## [Assignment]
Make a verbatim copy of the entries below; pictures stay out.

Segment Start: Input data

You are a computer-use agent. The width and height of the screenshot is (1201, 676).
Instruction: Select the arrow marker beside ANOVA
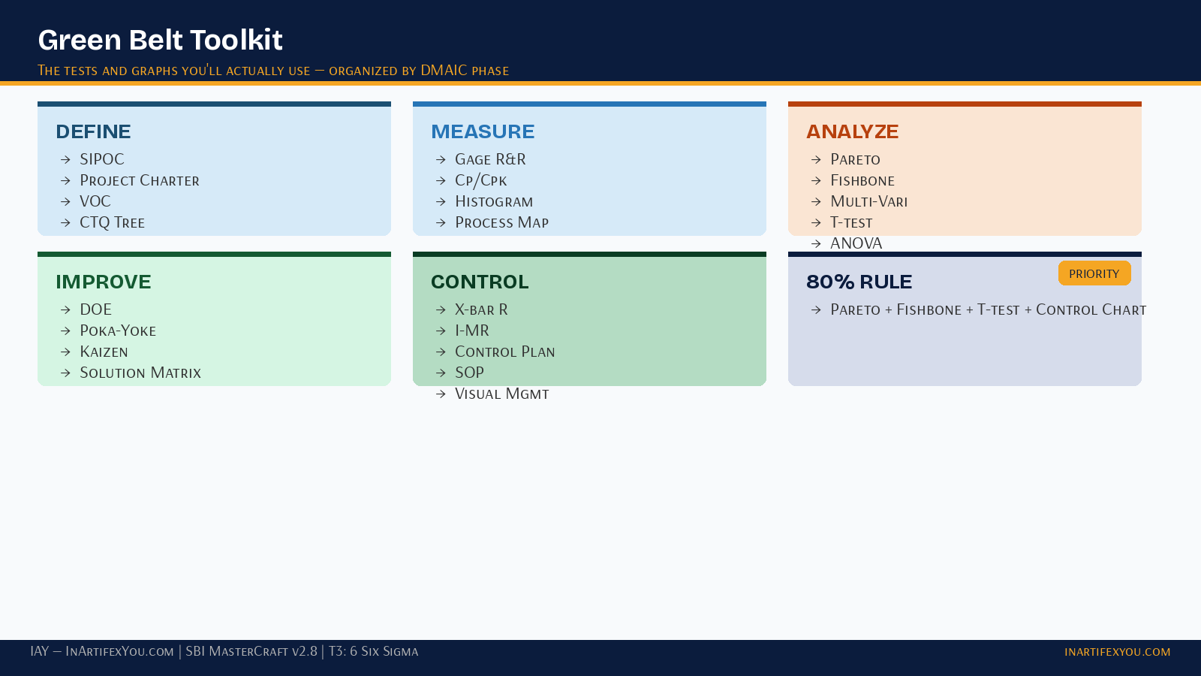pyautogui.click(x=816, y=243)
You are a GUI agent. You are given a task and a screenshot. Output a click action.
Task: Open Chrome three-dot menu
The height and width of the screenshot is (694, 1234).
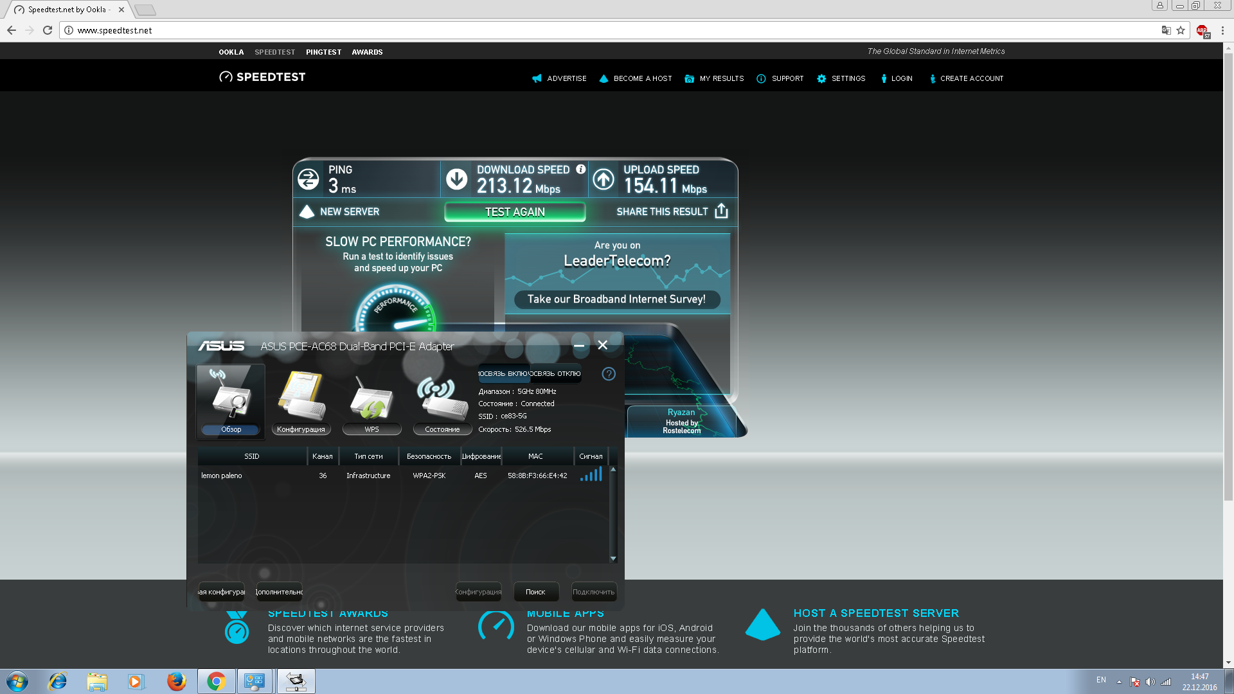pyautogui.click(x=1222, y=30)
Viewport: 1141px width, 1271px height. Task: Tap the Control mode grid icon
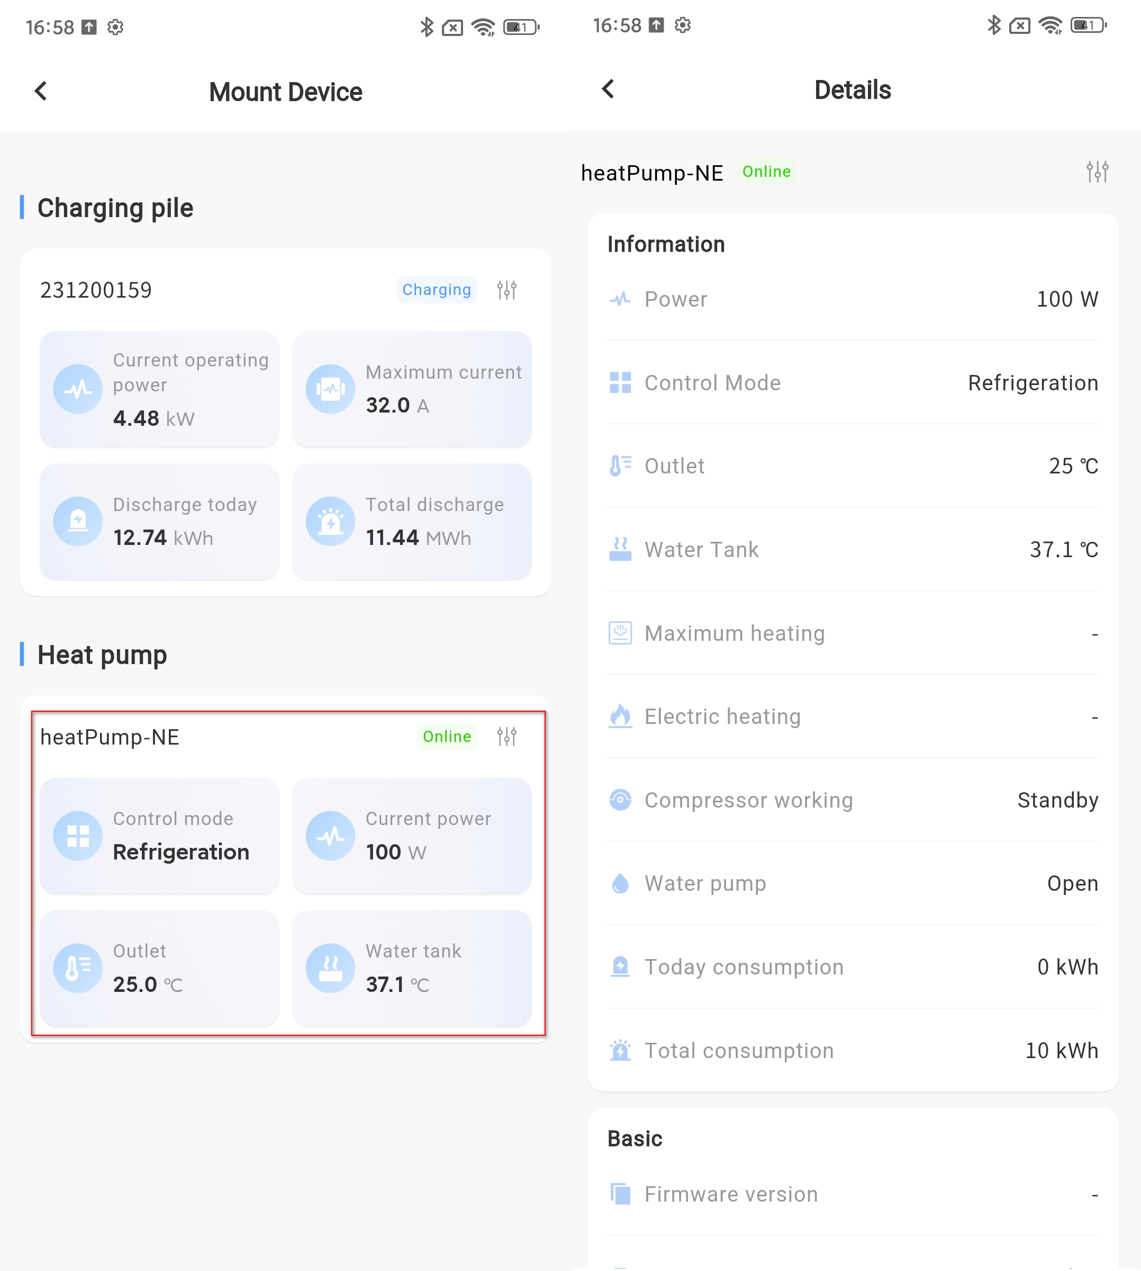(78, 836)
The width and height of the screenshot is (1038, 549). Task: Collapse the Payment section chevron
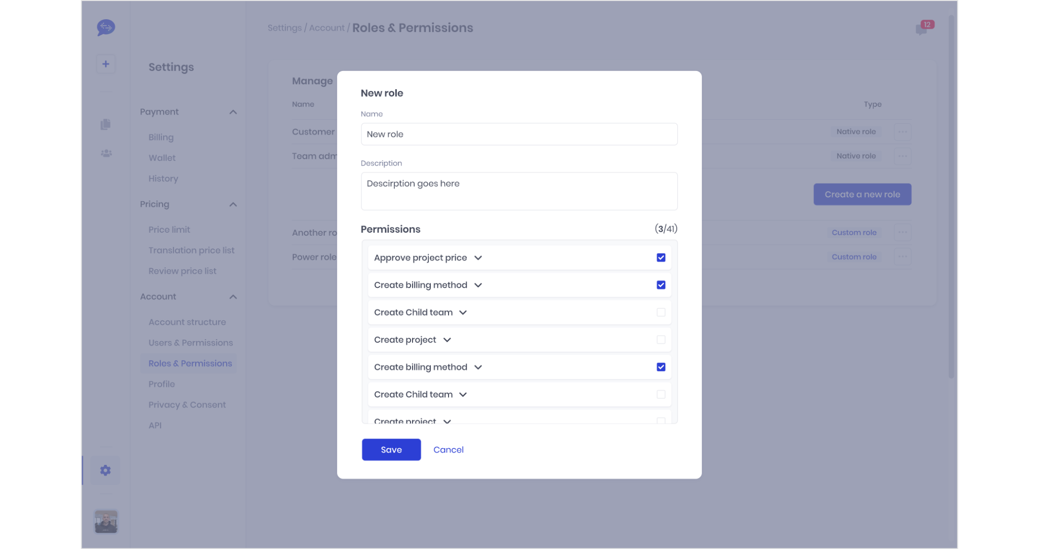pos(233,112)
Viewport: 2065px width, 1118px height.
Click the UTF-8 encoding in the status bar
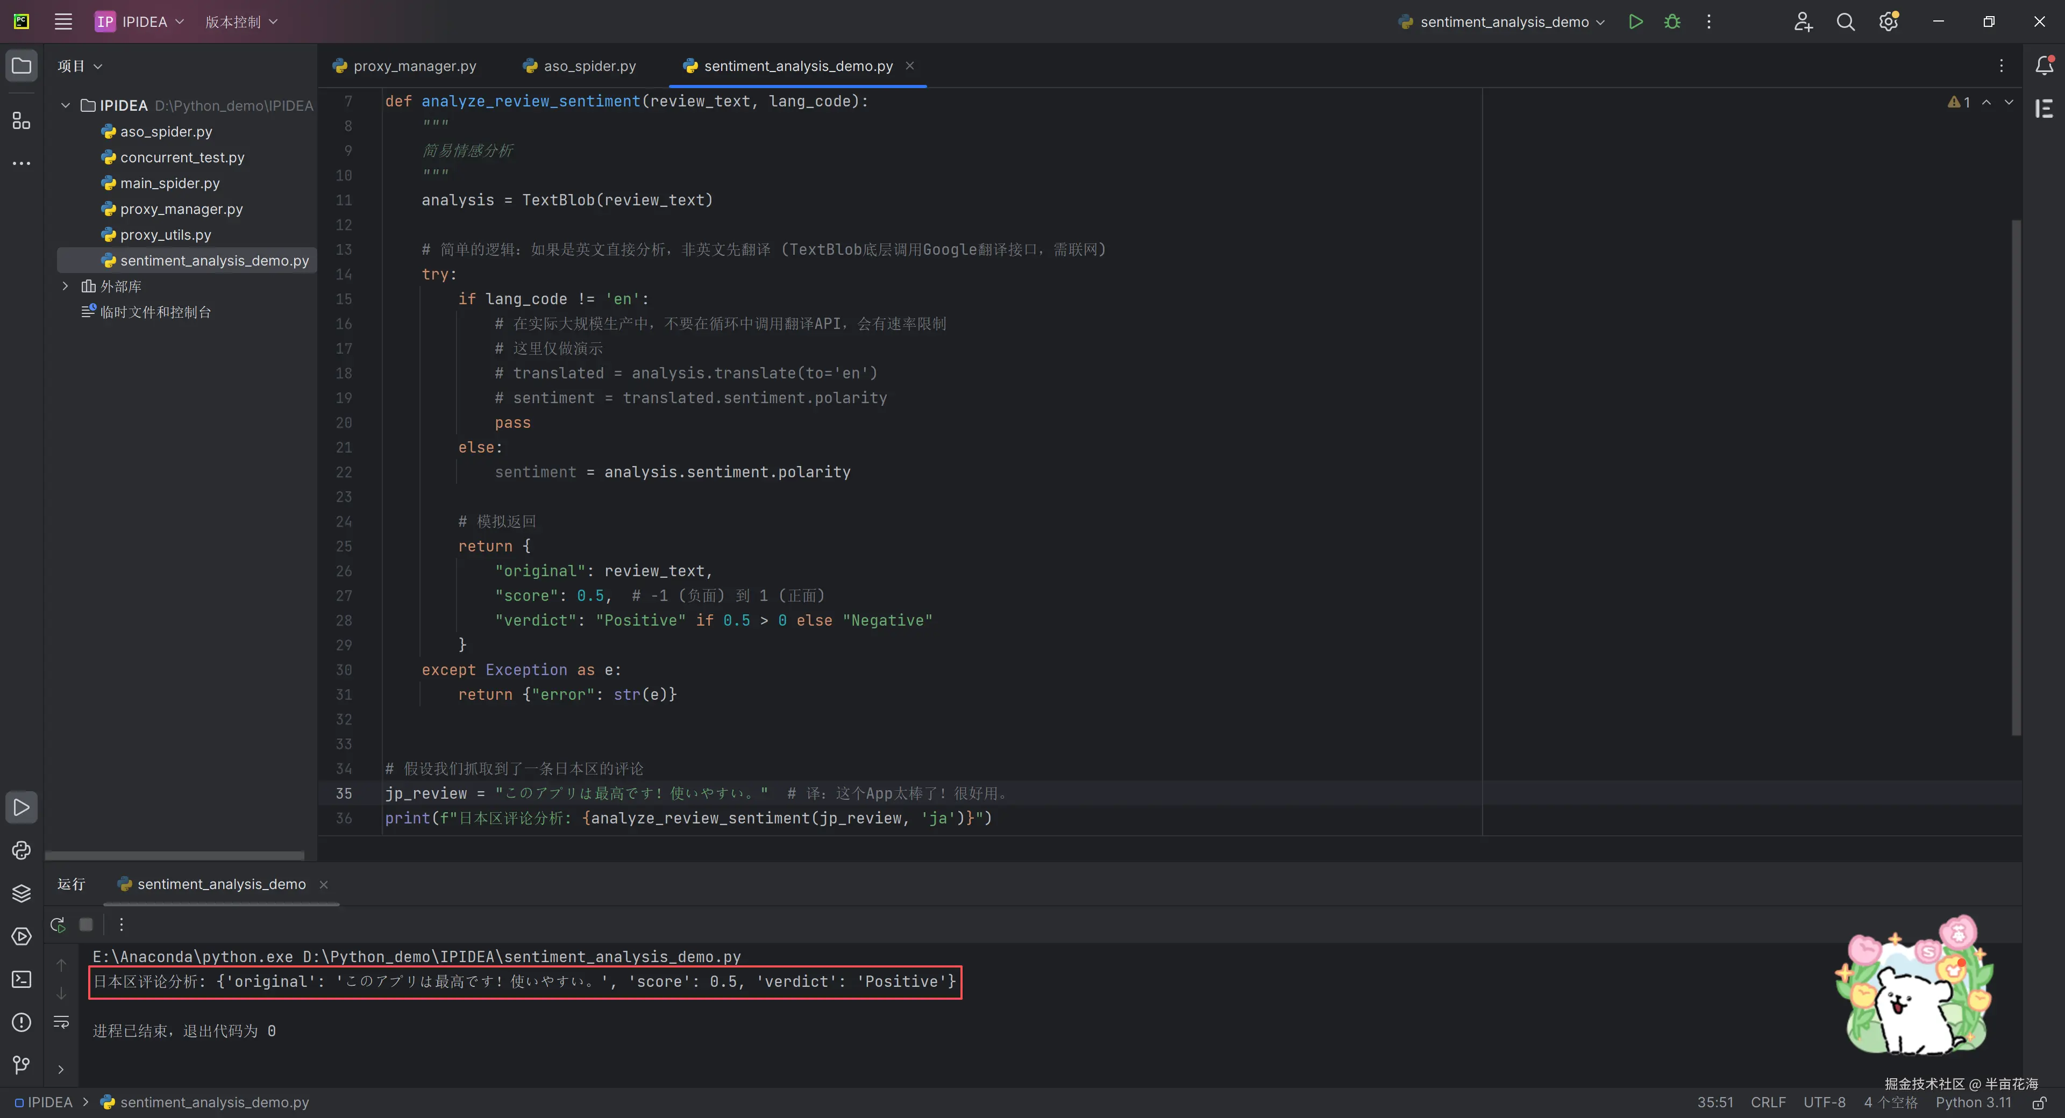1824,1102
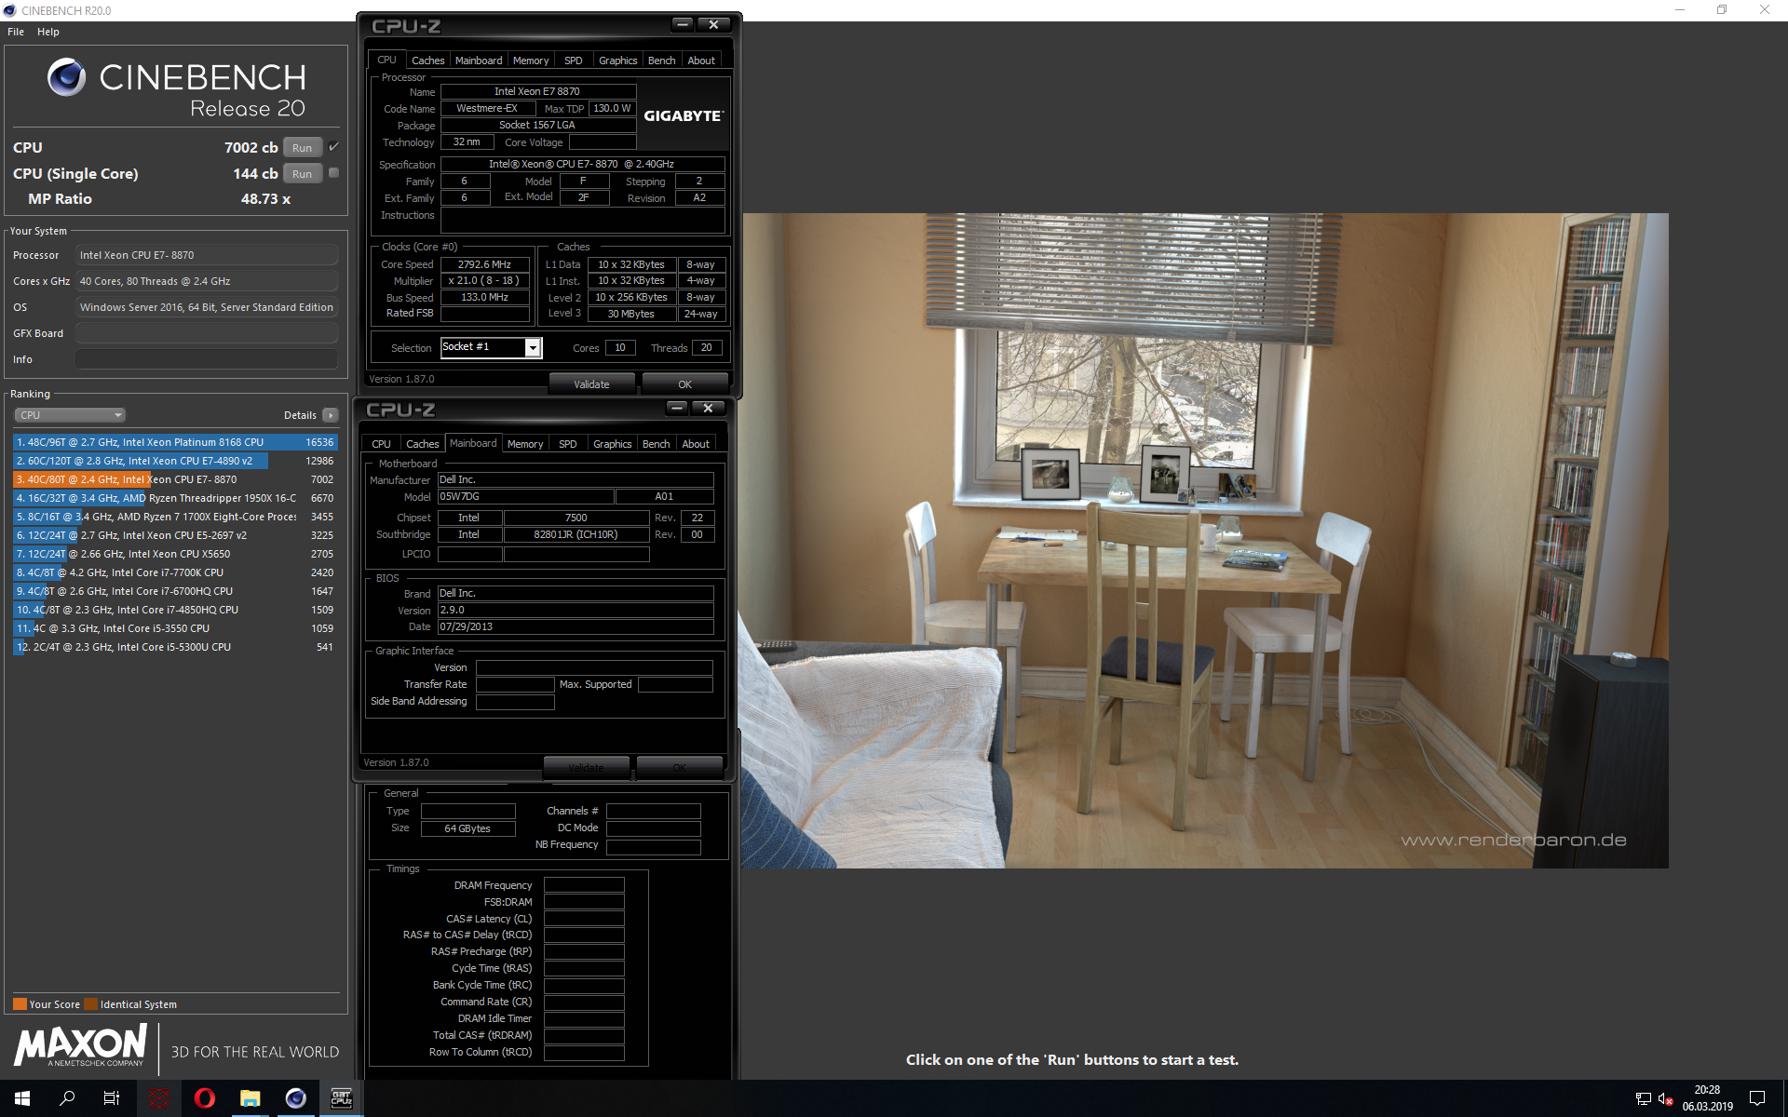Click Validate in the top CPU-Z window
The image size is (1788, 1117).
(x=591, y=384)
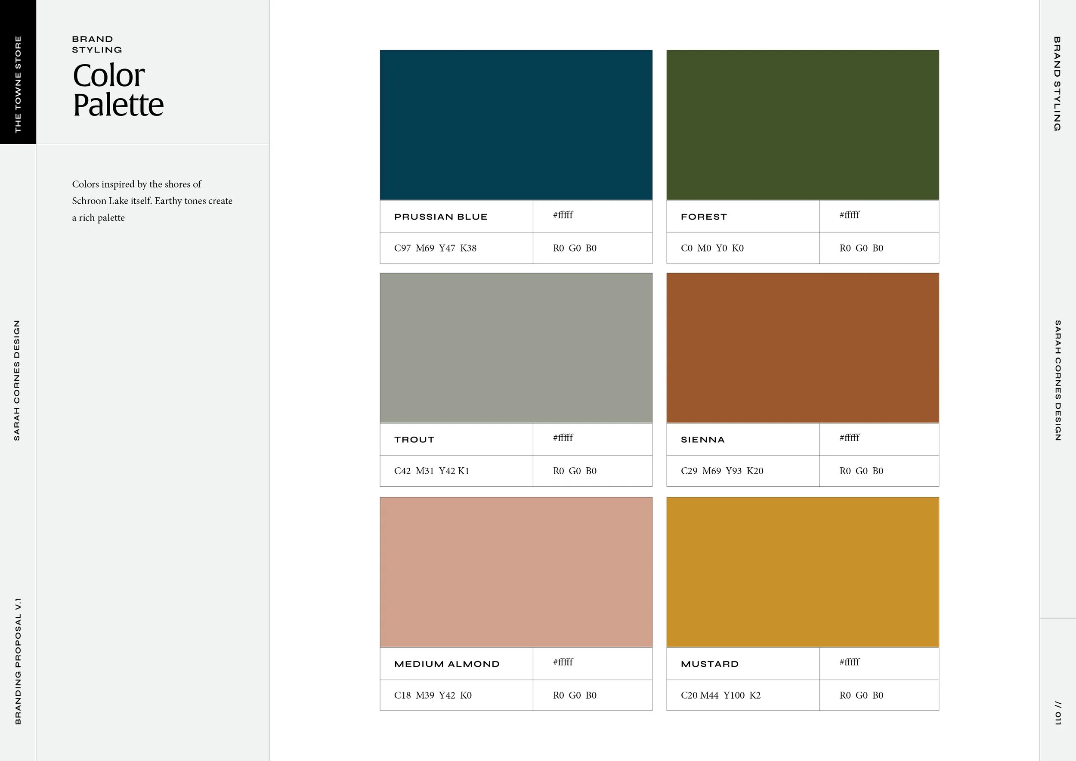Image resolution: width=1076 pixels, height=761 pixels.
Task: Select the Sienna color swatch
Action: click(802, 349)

Segment End: Input data

## [Your response]
You are a computer-use agent. The width and height of the screenshot is (1201, 676).
Instruction: Select the arrow marker beside ANOVA
pyautogui.click(x=816, y=243)
You are a GUI agent. You are given a task and a screenshot. Output a click action.
Task: Open Chrome three-dot menu
The height and width of the screenshot is (694, 1234).
pyautogui.click(x=1222, y=30)
Viewport: 1141px width, 1271px height. Task: Tap the Control mode grid icon
(78, 836)
The width and height of the screenshot is (1038, 549). Task: Collapse the Payment section chevron
pos(233,112)
Viewport: 2065px width, 1118px height.
Click the UTF-8 encoding in the status bar
1824,1102
Click Validate in the top CPU-Z window
The image size is (1788, 1117).
(x=591, y=384)
Image resolution: width=1076 pixels, height=761 pixels.
Task: Select the Sienna color swatch
Action: click(802, 349)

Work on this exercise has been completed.